%%

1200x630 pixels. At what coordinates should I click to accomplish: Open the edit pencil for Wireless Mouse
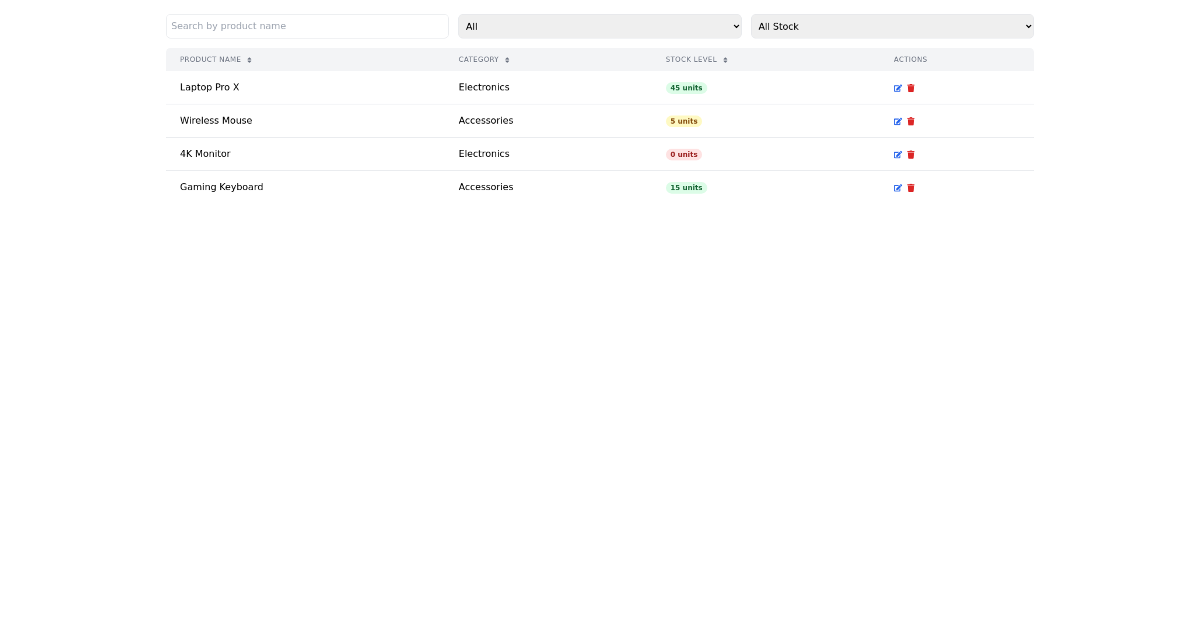coord(898,121)
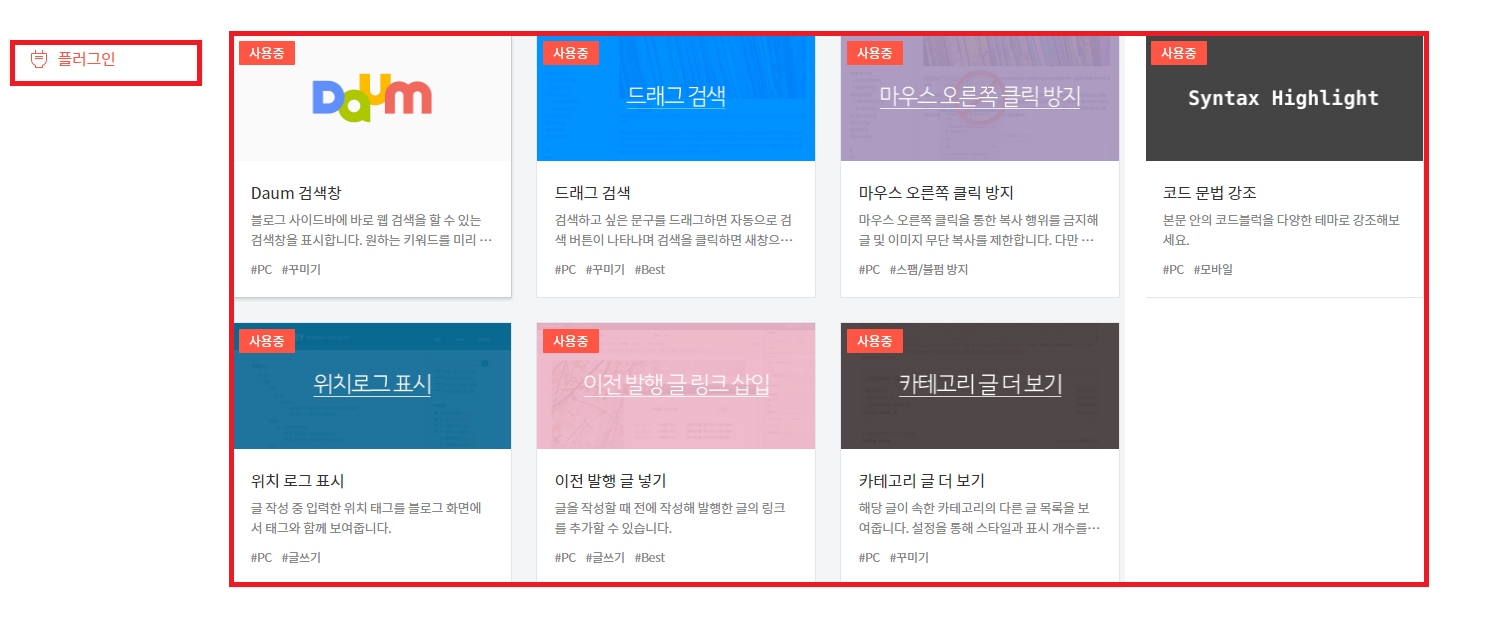The height and width of the screenshot is (638, 1487).
Task: Click the #Best tag under 드래그 검색
Action: [x=649, y=269]
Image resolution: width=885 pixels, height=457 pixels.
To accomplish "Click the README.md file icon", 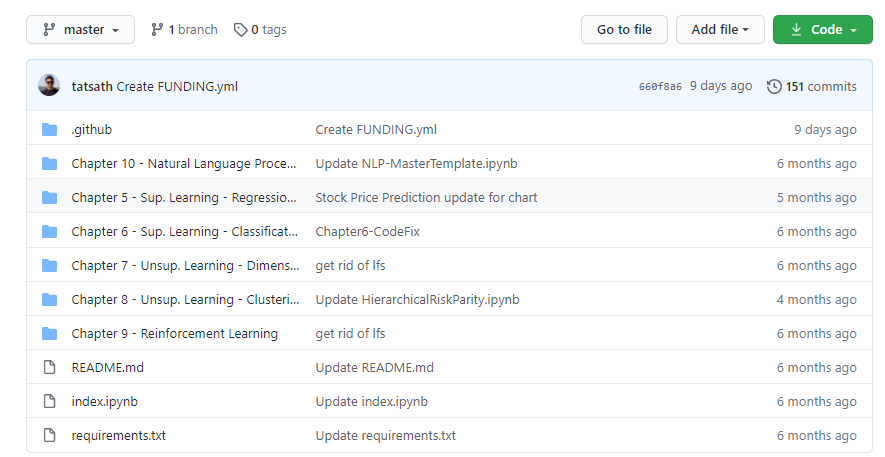I will [x=50, y=368].
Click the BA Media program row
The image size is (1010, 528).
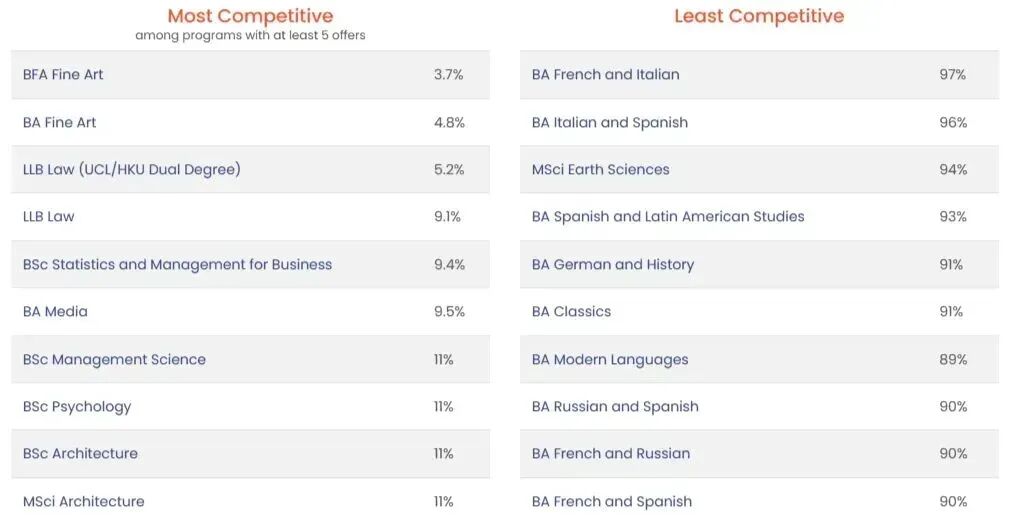pyautogui.click(x=55, y=312)
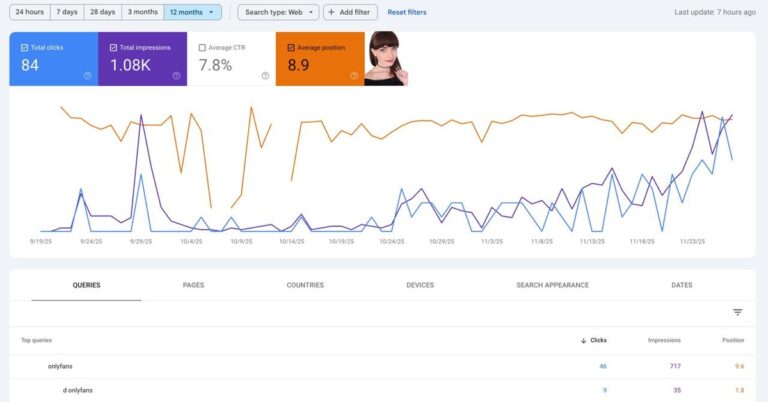Select the 28 days date range
The image size is (768, 402).
tap(101, 12)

%%

Beginning with the line holding "Click the BA Media program row", copy each line exactly through the end of the records above, and leave every picture out.

Click the BA Media program row
The image size is (1010, 528).
pyautogui.click(x=55, y=312)
Select the 28 days date range
The image size is (768, 402).
tap(101, 12)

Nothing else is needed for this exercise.